Start of Entries supplied

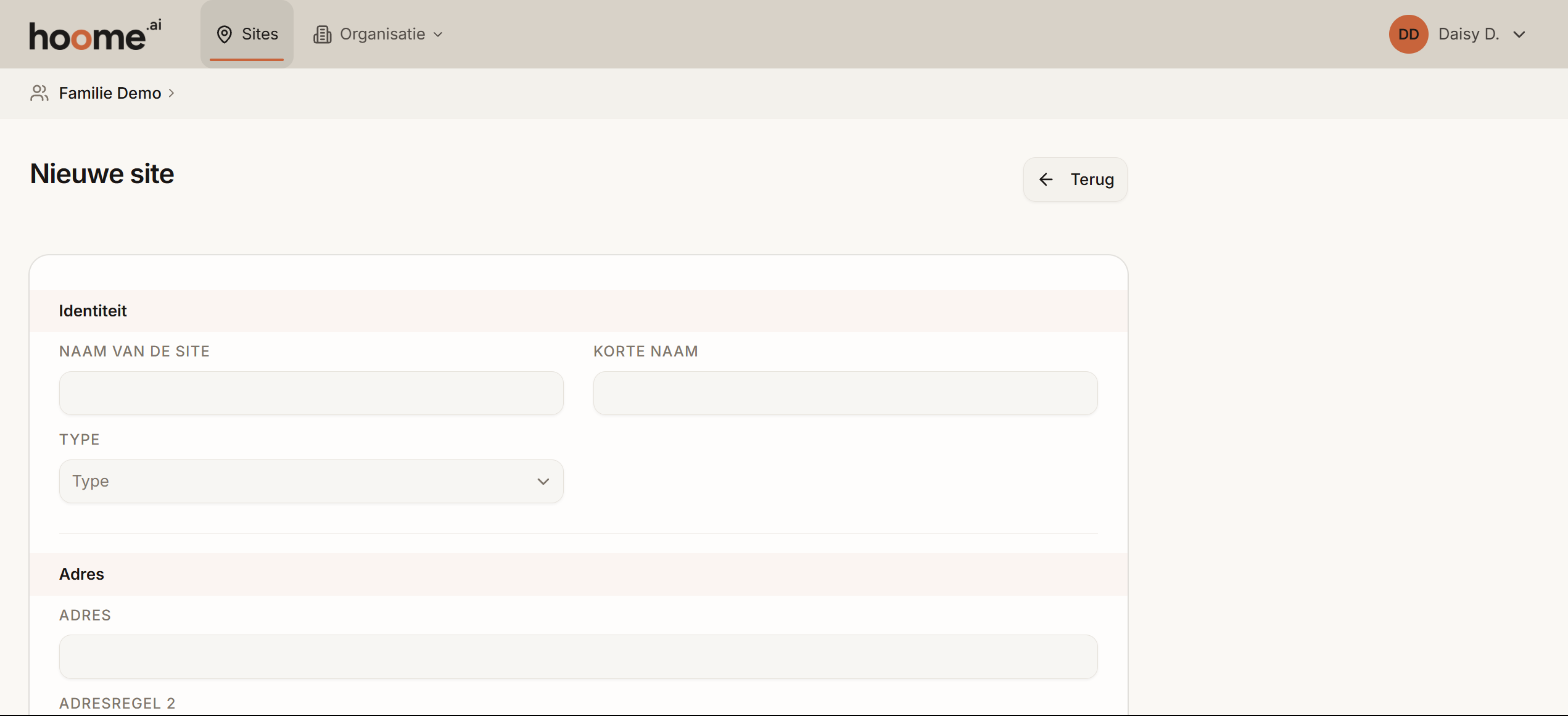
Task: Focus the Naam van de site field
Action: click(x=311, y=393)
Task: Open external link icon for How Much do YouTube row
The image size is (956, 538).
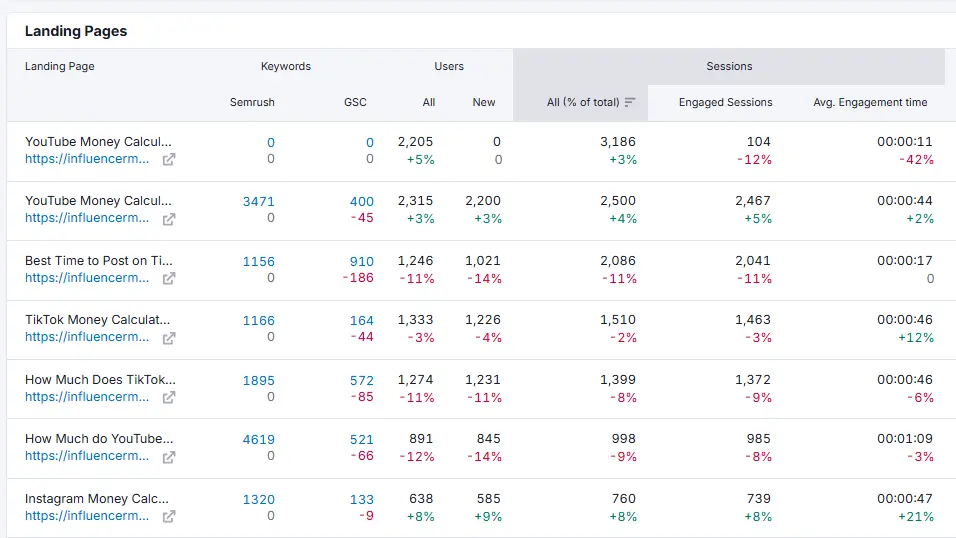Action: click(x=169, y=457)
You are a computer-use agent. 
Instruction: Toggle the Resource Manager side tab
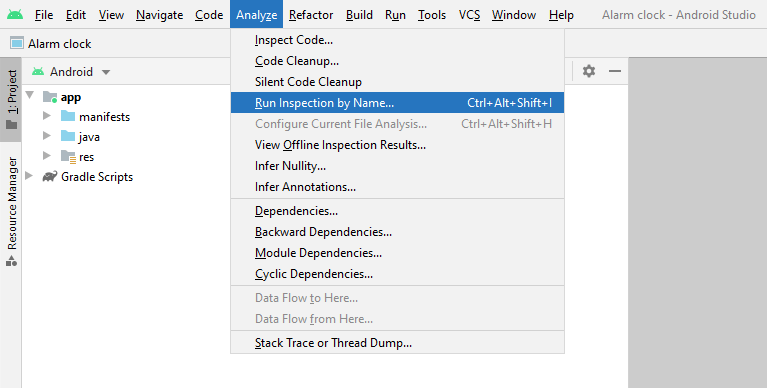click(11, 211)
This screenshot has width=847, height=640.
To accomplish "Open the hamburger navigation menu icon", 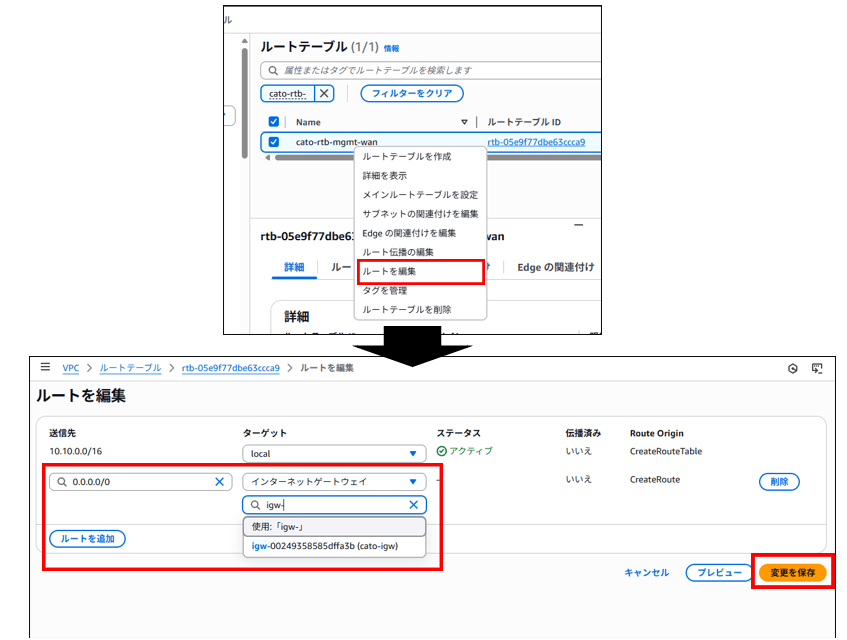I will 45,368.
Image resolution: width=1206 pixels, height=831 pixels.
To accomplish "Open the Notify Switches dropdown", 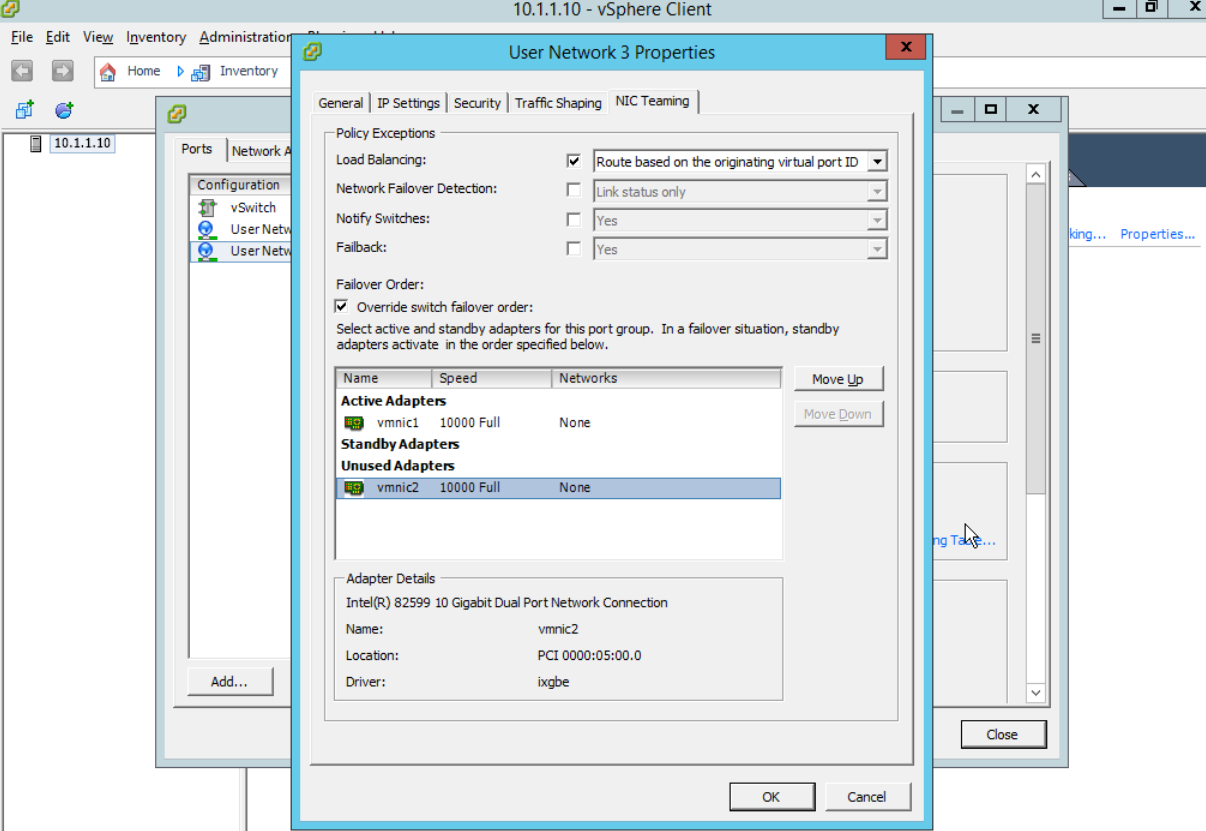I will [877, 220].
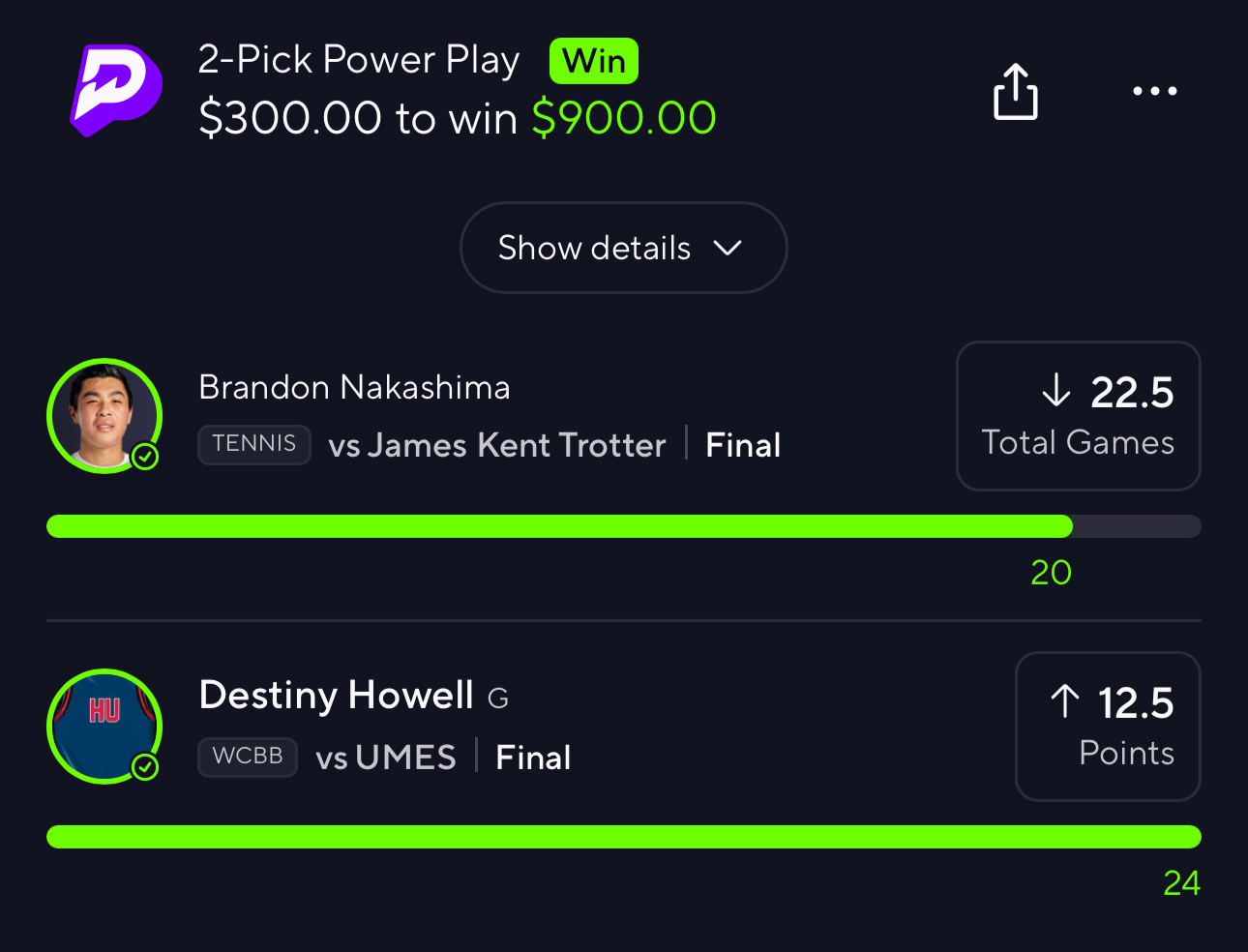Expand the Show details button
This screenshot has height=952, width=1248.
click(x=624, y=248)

End of Entries supplied

*Work instructions*.
Reproduce the records above exactly, but only from the line with "Task: Open external" up to and including the line with "This screenshot has width=847, height=640.". Leave the pictures out.

*Answer to this exercise*.
Task: Open external link icon for How Much do YouTube row
The image size is (956, 538).
Action: click(x=169, y=457)
You are a computer-use agent. 
Instruction: Toggle the Resource Manager side tab
click(11, 211)
This screenshot has width=847, height=640.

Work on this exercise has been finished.